Now Caramon and Tas had returned—to find what? Caramon stared at the Tower, his heart heavy with foreboding and dread. His courage failed him. He could not enter, not with the sound of that pitiful, persistent screaming echoing in his ears. Better to go back, better to face quick death in the Forest. Besides, he had forgotten the gates. Made of silver and of gold, they still stood, steadfastly blocking his way into the Tower. Thin as cobweb they seemed, looking like black streaks painted down the starlit sky. A touch of a kender’s hand might have opened them. Yet magical spells were wound about them, spells so powerful an army of ogres could have hurled itself against those fragile seeming gates without effect.

Still the screaming, louder now and nearer. So near, in fact, that it might have come from Caramon took another step forward, his brow creased in a frown. As he did so, the gate came clearly into view.

And revealed the source of the screaming...

The gates were not shut, nor were they locked. One gate stood fast, as if still spellbound. But the other had broken, and now it swung by one hinge, back and forth, back and forth in the hot, unceasing wind. And, as it blew back and forth slowly in the breeze, it gave forth a shrill, high-pitched shriek.

“It’s not locked,” said Tas in disappointment. His small hand had already been reaching for his lockpicking tools.

“No,” said Caramon, staring up at the squeaking hinge. “And there’s the voice we heard—the voice of rusty metal.” He supposed he should have been relieved, but it only deepened the mystery. “If it wasn’t Par-Salian or someone up there”—his eyes went to the Tower that stood, black and apparently empty before them—“who got us through the Forest, then who was it?”

“Maybe no one,” Tas said hopefully. “If no one’s here, Caramon, can we leave?”

“There has to be someone,” Caramon muttered. “Something made those trees let us pass.”

Tas sighed, his head drooping. Caramon could see him in the moonlight, his small face pale and covered with grime.
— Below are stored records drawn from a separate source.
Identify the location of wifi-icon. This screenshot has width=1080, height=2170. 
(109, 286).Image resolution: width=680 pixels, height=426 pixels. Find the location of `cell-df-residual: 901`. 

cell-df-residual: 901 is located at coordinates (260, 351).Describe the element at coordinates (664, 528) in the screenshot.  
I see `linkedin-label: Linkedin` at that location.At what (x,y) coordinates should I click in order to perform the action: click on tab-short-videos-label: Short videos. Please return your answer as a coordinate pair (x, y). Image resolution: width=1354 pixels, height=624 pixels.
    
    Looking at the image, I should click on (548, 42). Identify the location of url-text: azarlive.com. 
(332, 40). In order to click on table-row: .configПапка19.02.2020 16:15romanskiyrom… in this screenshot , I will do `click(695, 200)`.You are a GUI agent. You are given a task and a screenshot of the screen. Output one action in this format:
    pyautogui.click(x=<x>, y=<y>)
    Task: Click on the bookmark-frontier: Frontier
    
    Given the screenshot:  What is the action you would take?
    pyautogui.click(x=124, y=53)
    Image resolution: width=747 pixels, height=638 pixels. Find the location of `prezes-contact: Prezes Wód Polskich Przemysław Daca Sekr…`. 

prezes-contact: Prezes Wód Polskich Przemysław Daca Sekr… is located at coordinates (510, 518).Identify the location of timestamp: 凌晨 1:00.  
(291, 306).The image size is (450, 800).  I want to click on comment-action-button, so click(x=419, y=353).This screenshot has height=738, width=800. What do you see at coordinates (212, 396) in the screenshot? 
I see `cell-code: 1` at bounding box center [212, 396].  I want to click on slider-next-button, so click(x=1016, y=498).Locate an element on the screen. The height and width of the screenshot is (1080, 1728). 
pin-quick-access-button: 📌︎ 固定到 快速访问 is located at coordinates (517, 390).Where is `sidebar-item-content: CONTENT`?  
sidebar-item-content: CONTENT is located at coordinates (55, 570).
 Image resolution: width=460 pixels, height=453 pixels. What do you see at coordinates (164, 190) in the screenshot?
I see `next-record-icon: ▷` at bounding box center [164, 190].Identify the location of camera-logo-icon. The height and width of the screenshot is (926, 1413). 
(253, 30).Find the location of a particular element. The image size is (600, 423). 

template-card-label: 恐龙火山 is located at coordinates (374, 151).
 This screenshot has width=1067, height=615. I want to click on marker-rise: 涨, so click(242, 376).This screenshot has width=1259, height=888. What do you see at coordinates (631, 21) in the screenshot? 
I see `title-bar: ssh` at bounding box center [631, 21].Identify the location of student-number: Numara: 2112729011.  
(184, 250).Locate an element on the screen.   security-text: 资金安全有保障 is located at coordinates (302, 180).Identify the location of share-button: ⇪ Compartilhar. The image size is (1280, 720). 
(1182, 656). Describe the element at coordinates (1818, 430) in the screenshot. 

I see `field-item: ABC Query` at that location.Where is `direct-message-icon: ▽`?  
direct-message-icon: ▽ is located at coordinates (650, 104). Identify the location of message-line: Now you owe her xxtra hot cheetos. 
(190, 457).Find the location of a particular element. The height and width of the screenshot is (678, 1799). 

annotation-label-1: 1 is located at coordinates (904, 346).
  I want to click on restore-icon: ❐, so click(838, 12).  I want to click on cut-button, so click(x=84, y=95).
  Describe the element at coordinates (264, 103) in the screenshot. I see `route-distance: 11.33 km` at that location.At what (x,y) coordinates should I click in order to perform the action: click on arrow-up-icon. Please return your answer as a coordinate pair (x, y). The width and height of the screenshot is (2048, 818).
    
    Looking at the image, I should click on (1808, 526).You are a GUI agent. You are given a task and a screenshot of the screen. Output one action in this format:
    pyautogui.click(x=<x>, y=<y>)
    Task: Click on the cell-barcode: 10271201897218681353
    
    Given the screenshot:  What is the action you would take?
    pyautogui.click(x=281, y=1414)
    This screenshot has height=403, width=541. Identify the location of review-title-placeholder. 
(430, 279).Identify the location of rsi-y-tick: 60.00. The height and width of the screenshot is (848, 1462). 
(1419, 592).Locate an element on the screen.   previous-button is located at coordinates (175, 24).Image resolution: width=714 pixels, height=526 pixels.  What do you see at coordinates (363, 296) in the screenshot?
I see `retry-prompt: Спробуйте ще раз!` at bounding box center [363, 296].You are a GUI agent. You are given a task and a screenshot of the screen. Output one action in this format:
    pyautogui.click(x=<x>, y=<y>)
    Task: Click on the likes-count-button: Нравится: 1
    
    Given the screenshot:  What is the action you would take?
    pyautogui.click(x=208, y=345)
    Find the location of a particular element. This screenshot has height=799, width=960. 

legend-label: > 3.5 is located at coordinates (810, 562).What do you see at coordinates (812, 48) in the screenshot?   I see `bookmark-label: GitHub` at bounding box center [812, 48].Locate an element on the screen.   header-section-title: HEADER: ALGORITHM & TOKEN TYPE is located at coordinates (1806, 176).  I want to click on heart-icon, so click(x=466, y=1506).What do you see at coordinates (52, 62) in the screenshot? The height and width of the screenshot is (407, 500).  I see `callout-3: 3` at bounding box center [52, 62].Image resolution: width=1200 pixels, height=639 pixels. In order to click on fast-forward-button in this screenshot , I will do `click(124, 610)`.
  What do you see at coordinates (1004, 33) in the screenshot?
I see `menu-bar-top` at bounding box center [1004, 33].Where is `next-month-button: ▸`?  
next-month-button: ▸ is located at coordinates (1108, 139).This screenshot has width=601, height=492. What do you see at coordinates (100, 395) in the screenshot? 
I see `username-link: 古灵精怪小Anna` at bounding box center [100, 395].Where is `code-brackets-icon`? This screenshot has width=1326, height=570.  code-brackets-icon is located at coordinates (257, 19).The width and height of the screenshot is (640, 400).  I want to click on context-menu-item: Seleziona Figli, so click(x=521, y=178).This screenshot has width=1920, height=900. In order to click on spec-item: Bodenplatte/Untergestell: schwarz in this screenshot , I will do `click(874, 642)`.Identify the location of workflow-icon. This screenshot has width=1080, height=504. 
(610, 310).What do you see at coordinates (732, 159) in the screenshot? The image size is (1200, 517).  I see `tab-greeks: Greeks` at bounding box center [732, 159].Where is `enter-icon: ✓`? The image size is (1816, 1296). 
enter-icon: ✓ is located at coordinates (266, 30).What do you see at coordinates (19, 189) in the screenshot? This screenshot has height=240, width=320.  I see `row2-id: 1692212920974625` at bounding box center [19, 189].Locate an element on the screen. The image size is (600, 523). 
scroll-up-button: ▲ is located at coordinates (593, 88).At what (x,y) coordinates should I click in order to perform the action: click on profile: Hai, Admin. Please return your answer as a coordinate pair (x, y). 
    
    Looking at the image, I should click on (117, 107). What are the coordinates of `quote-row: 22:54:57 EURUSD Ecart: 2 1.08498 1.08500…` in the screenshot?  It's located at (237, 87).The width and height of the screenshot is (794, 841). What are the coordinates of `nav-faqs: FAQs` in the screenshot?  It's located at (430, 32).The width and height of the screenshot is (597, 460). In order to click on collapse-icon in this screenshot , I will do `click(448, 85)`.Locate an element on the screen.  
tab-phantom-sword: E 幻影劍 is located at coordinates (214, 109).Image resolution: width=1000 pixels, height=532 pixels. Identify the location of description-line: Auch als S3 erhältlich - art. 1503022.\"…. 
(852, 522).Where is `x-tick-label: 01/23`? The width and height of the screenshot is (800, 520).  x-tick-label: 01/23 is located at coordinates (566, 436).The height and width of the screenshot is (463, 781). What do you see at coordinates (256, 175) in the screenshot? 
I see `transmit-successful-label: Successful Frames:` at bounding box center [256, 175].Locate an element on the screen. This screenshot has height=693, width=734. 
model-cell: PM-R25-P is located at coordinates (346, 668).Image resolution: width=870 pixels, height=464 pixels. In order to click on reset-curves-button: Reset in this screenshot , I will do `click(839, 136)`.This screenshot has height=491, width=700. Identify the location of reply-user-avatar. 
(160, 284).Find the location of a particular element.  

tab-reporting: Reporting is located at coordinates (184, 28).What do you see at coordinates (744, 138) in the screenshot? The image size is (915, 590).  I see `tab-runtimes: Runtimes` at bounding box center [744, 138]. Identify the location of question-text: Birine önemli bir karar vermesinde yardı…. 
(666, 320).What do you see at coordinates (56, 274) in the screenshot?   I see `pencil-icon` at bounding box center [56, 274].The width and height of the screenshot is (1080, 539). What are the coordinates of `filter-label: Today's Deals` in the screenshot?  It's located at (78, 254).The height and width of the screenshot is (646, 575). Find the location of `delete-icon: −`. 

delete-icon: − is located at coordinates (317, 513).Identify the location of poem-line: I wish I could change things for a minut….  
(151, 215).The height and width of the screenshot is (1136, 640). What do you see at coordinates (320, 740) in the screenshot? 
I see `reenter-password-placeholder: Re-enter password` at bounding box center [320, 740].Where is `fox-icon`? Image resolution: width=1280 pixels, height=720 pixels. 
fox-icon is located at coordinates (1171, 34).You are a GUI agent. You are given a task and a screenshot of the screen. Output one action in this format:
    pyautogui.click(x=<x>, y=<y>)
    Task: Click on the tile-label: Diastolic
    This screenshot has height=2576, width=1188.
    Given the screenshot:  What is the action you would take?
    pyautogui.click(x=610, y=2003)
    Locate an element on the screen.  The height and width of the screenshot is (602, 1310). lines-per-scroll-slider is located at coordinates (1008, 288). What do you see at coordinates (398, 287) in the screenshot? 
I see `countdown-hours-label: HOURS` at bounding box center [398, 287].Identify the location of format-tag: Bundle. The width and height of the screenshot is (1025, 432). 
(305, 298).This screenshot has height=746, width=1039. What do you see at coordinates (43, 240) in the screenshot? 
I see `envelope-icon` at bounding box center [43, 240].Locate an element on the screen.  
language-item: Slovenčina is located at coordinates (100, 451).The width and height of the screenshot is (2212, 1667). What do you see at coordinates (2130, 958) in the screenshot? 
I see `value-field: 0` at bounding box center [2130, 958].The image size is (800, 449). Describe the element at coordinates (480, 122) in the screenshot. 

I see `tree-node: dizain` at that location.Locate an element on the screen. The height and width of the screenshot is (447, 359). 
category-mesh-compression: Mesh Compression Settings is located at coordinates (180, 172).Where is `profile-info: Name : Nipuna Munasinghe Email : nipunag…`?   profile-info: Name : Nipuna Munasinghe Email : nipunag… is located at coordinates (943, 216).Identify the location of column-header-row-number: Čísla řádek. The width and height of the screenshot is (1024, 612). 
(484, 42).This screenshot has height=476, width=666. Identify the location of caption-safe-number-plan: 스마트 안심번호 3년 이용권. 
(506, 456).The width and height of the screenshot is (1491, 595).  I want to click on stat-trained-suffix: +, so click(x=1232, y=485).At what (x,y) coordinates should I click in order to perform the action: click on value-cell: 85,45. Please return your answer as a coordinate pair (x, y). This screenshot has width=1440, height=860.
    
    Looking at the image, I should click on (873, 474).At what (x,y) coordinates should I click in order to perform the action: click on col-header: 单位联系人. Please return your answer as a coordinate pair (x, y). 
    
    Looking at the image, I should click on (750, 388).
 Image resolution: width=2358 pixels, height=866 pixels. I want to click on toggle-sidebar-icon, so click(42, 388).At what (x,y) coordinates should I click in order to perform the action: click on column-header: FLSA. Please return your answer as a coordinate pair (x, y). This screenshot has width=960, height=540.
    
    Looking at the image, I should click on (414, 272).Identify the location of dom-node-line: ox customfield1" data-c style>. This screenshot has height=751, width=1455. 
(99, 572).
There were dark shadows beneath his eyes, his lower lip quivered, and a tear was sneaking down one side of his small nose.

Caramon patted him on the shoulder. “Just a little longer,” he said gently. “Hold out just a little longer, please, Tas?”

Looking up quickly, swallowing that traitor tear and its partner that had just dripped into his mouth, Tas grinned cheerfully. “Sure, Caramon,” he said. Not even the fact that his throat was aching and parched with thirst could keep him from adding, “You know me—always ready for adventure.

There’s bound to be lots of magical, wonderful things in there, don’t you think?” he added, glancing at the silent Tower. “Things no one would miss. Not magical rings, of course. I’m finished with magical rings. First one lands me in a wizard’s castle where I met a truly wicked demon, then the next turns me into a mouse. I—”

Letting Tas prattle on, glad that the kender was apparently feeling back to normal, Caramon hobbled forward and put his hand upon the swinging gate to shove it to one side. To his amazement, it broke off—the weakened hinge finally giving way The gate clattered to the gray paving stone beneath it with a clang that made both Tas and Caramon cringe. The echoes bounded off the black, polished walls of the Tower, resounding through the hot night and shattering the stillness.

“Well, now they know we’re here,” said Tas.